- **EXERCISE PROMPT**:
Print each record below word for word.

━━━━━ RECORD SET ━━━━━

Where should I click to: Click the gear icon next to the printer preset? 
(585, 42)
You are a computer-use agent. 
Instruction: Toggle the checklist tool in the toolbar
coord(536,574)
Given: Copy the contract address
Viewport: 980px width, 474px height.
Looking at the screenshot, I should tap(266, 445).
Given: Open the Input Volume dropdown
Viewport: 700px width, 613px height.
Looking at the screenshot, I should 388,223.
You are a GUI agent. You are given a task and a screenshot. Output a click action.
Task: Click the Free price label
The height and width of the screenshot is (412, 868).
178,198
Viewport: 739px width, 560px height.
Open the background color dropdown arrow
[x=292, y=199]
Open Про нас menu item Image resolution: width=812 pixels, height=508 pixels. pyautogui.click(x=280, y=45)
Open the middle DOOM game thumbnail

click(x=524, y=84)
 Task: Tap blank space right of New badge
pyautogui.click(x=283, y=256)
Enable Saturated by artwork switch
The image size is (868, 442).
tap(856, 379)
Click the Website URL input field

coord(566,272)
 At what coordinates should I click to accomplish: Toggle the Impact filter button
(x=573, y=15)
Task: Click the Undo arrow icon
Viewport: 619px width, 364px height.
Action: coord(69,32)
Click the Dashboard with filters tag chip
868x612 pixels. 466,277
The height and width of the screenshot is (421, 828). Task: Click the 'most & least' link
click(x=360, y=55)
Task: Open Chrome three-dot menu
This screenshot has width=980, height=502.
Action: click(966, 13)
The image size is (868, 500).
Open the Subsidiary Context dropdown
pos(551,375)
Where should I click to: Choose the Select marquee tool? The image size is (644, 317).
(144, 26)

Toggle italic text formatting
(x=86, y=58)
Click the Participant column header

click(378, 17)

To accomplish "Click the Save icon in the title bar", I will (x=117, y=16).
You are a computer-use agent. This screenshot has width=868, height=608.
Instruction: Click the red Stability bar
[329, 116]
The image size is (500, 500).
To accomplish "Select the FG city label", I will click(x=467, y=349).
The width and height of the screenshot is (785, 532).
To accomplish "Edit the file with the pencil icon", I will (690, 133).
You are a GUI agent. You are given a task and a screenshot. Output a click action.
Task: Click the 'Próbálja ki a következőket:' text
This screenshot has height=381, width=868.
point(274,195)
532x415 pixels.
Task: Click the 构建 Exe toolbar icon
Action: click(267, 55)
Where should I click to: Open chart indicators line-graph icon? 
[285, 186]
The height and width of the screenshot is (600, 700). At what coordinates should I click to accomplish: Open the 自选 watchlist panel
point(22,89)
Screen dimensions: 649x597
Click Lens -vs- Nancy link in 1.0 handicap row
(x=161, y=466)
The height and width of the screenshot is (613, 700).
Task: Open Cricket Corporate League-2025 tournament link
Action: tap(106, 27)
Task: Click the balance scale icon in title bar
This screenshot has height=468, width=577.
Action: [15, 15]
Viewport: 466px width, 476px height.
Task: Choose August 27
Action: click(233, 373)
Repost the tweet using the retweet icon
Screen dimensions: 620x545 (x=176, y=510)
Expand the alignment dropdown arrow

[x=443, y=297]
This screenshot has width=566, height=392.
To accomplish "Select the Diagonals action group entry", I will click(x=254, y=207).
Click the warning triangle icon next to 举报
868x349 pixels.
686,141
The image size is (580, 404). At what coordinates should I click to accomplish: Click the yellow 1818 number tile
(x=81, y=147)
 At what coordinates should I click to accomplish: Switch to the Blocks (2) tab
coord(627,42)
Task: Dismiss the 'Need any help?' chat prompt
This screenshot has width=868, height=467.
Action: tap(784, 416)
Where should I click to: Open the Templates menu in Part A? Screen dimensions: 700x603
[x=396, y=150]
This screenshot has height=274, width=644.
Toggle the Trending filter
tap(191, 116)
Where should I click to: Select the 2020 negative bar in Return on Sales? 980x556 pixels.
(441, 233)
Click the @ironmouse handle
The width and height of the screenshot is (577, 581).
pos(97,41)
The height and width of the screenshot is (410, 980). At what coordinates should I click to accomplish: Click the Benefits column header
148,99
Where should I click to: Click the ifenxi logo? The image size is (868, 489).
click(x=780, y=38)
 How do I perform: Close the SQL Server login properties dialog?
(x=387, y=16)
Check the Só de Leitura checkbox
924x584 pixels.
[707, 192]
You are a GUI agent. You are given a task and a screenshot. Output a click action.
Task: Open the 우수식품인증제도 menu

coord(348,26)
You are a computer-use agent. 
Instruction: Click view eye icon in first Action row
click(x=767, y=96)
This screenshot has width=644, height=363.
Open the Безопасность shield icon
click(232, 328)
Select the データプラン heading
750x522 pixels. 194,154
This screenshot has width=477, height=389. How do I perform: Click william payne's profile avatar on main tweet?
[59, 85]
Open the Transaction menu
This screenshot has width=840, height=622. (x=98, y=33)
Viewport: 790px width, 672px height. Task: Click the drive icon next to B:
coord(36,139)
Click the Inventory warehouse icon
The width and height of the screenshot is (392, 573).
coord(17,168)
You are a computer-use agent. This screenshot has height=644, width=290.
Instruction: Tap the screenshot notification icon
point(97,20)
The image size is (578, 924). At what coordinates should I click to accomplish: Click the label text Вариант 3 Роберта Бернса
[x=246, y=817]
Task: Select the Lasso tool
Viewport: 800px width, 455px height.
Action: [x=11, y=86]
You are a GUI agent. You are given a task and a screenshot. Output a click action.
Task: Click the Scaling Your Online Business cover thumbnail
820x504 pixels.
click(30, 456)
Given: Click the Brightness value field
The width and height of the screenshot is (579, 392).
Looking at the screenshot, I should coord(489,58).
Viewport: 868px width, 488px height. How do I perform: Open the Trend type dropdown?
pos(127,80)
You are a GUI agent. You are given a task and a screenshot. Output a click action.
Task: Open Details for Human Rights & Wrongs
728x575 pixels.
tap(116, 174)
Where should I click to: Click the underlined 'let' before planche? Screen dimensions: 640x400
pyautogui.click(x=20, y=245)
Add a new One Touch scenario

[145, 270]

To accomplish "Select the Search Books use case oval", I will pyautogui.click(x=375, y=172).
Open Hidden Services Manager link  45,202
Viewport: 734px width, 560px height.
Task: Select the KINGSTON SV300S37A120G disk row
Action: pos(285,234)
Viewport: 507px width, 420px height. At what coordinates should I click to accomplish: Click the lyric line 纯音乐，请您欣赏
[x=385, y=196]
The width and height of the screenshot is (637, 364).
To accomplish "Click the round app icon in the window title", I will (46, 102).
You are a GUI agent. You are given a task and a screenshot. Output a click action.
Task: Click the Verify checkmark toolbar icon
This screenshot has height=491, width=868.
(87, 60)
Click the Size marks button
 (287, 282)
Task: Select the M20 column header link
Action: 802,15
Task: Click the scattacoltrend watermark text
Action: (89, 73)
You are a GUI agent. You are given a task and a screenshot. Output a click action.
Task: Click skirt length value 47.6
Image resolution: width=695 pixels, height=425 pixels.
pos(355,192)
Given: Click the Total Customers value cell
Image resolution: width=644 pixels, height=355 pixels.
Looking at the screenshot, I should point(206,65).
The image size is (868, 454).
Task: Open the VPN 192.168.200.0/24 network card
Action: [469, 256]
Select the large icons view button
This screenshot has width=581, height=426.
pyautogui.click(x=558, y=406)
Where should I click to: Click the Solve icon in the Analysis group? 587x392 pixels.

━━━━━

- **REPLY TO THE EXERCISE**:
Where should I click to: Click the gear icon next to the printer preset? 
(585, 42)
You are a computer-use agent. 
Instruction: Toggle the checklist tool in the toolbar
coord(536,574)
Given: Copy the contract address
Viewport: 980px width, 474px height.
Looking at the screenshot, I should tap(266, 445).
Given: Open the Input Volume dropdown
Viewport: 700px width, 613px height.
Looking at the screenshot, I should 388,223.
You are a GUI agent. You are given a task and a screenshot. Output a click action.
Task: Click the Free price label
The height and width of the screenshot is (412, 868).
178,198
Viewport: 739px width, 560px height.
Open the background color dropdown arrow
[x=292, y=199]
Open Про нас menu item Image resolution: width=812 pixels, height=508 pixels. pyautogui.click(x=280, y=45)
Open the middle DOOM game thumbnail

click(x=524, y=84)
 Task: Tap blank space right of New badge
pyautogui.click(x=283, y=256)
Enable Saturated by artwork switch
The image size is (868, 442).
tap(856, 379)
Click the Website URL input field

coord(566,272)
 At what coordinates should I click to accomplish: Toggle the Impact filter button
(x=573, y=15)
Task: Click the Undo arrow icon
Viewport: 619px width, 364px height.
Action: coord(69,32)
Click the Dashboard with filters tag chip
868x612 pixels. 466,277
The height and width of the screenshot is (421, 828). Task: Click the 'most & least' link
click(x=360, y=55)
Task: Open Chrome three-dot menu
This screenshot has width=980, height=502.
Action: click(966, 13)
The image size is (868, 500).
Open the Subsidiary Context dropdown
pos(551,375)
Where should I click to: Choose the Select marquee tool? The image size is (644, 317).
(144, 26)

Toggle italic text formatting
(x=86, y=58)
Click the Participant column header

click(378, 17)

To accomplish "Click the Save icon in the title bar", I will (x=117, y=16).
You are a computer-use agent. This screenshot has width=868, height=608.
Instruction: Click the red Stability bar
[329, 116]
The image size is (500, 500).
To accomplish "Select the FG city label", I will click(x=467, y=349).
The width and height of the screenshot is (785, 532).
To accomplish "Edit the file with the pencil icon", I will (690, 133).
You are a GUI agent. You are given a task and a screenshot. Output a click action.
Task: Click the 'Próbálja ki a következőket:' text
This screenshot has height=381, width=868.
point(274,195)
532x415 pixels.
Task: Click the 构建 Exe toolbar icon
Action: click(267, 55)
Where should I click to: Open chart indicators line-graph icon? 
[285, 186]
The height and width of the screenshot is (600, 700). At what coordinates should I click to accomplish: Open the 自选 watchlist panel
point(22,89)
Screen dimensions: 649x597
Click Lens -vs- Nancy link in 1.0 handicap row
(x=161, y=466)
The height and width of the screenshot is (613, 700).
Task: Open Cricket Corporate League-2025 tournament link
Action: tap(106, 27)
Task: Click the balance scale icon in title bar
This screenshot has height=468, width=577.
Action: [15, 15]
Viewport: 466px width, 476px height.
Task: Choose August 27
Action: click(233, 373)
Repost the tweet using the retweet icon
Screen dimensions: 620x545 (x=176, y=510)
Expand the alignment dropdown arrow

[x=443, y=297]
This screenshot has width=566, height=392.
To accomplish "Select the Diagonals action group entry", I will click(x=254, y=207).
Click the warning triangle icon next to 举报
868x349 pixels.
686,141
The image size is (580, 404). At what coordinates should I click to accomplish: Click the yellow 1818 number tile
(x=81, y=147)
 At what coordinates should I click to accomplish: Switch to the Blocks (2) tab
coord(627,42)
Task: Dismiss the 'Need any help?' chat prompt
This screenshot has width=868, height=467.
Action: tap(784, 416)
Where should I click to: Open the Templates menu in Part A? Screen dimensions: 700x603
[x=396, y=150]
This screenshot has height=274, width=644.
Toggle the Trending filter
tap(191, 116)
Where should I click to: Select the 2020 negative bar in Return on Sales? 980x556 pixels.
(441, 233)
Click the @ironmouse handle
The width and height of the screenshot is (577, 581).
pos(97,41)
The height and width of the screenshot is (410, 980). At what coordinates should I click to accomplish: Click the Benefits column header
148,99
Where should I click to: Click the ifenxi logo? The image size is (868, 489).
click(x=780, y=38)
 How do I perform: Close the SQL Server login properties dialog?
(x=387, y=16)
Check the Só de Leitura checkbox
924x584 pixels.
[707, 192]
You are a GUI agent. You are given a task and a screenshot. Output a click action.
Task: Open the 우수식품인증제도 menu

coord(348,26)
You are a computer-use agent. 
Instruction: Click view eye icon in first Action row
click(x=767, y=96)
This screenshot has width=644, height=363.
Open the Безопасность shield icon
click(232, 328)
Select the データプラン heading
750x522 pixels. 194,154
This screenshot has width=477, height=389. How do I perform: Click william payne's profile avatar on main tweet?
[59, 85]
Open the Transaction menu
This screenshot has width=840, height=622. (x=98, y=33)
Viewport: 790px width, 672px height. Task: Click the drive icon next to B:
coord(36,139)
Click the Inventory warehouse icon
The width and height of the screenshot is (392, 573).
coord(17,168)
You are a computer-use agent. This screenshot has height=644, width=290.
Instruction: Tap the screenshot notification icon
point(97,20)
The image size is (578, 924). At what coordinates should I click to accomplish: Click the label text Вариант 3 Роберта Бернса
[x=246, y=817]
Task: Select the Lasso tool
Viewport: 800px width, 455px height.
Action: [x=11, y=86]
You are a GUI agent. You are given a task and a screenshot. Output a click action.
Task: Click the Scaling Your Online Business cover thumbnail
820x504 pixels.
click(30, 456)
Given: Click the Brightness value field
The width and height of the screenshot is (579, 392).
Looking at the screenshot, I should coord(489,58).
Viewport: 868px width, 488px height. How do I perform: Open the Trend type dropdown?
pos(127,80)
You are a GUI agent. You are given a task and a screenshot. Output a click action.
Task: Open Details for Human Rights & Wrongs
728x575 pixels.
tap(116, 174)
Where should I click to: Click the underlined 'let' before planche? Screen dimensions: 640x400
pyautogui.click(x=20, y=245)
Add a new One Touch scenario

[145, 270]

To accomplish "Select the Search Books use case oval", I will pyautogui.click(x=375, y=172).
Open Hidden Services Manager link  45,202
Viewport: 734px width, 560px height.
Task: Select the KINGSTON SV300S37A120G disk row
Action: pos(285,234)
Viewport: 507px width, 420px height. At what coordinates should I click to accomplish: Click the lyric line 纯音乐，请您欣赏
[x=385, y=196]
The width and height of the screenshot is (637, 364).
To accomplish "Click the round app icon in the window title", I will (46, 102).
You are a GUI agent. You are given a task and a screenshot. Output a click action.
Task: Click the Verify checkmark toolbar icon
This screenshot has height=491, width=868.
(87, 60)
Click the Size marks button
 (287, 282)
Task: Select the M20 column header link
Action: 802,15
Task: Click the scattacoltrend watermark text
Action: (89, 73)
You are a GUI agent. You are given a task and a screenshot. Output a click action.
Task: Click skirt length value 47.6
Image resolution: width=695 pixels, height=425 pixels.
pos(355,192)
Given: Click the Total Customers value cell
Image resolution: width=644 pixels, height=355 pixels.
Looking at the screenshot, I should point(206,65).
The image size is (868, 454).
Task: Open the VPN 192.168.200.0/24 network card
Action: [469, 256]
Select the large icons view button
This screenshot has width=581, height=426.
pyautogui.click(x=558, y=406)
Where should I click to: Click the Solve icon in the Analysis group? 587x392 pixels.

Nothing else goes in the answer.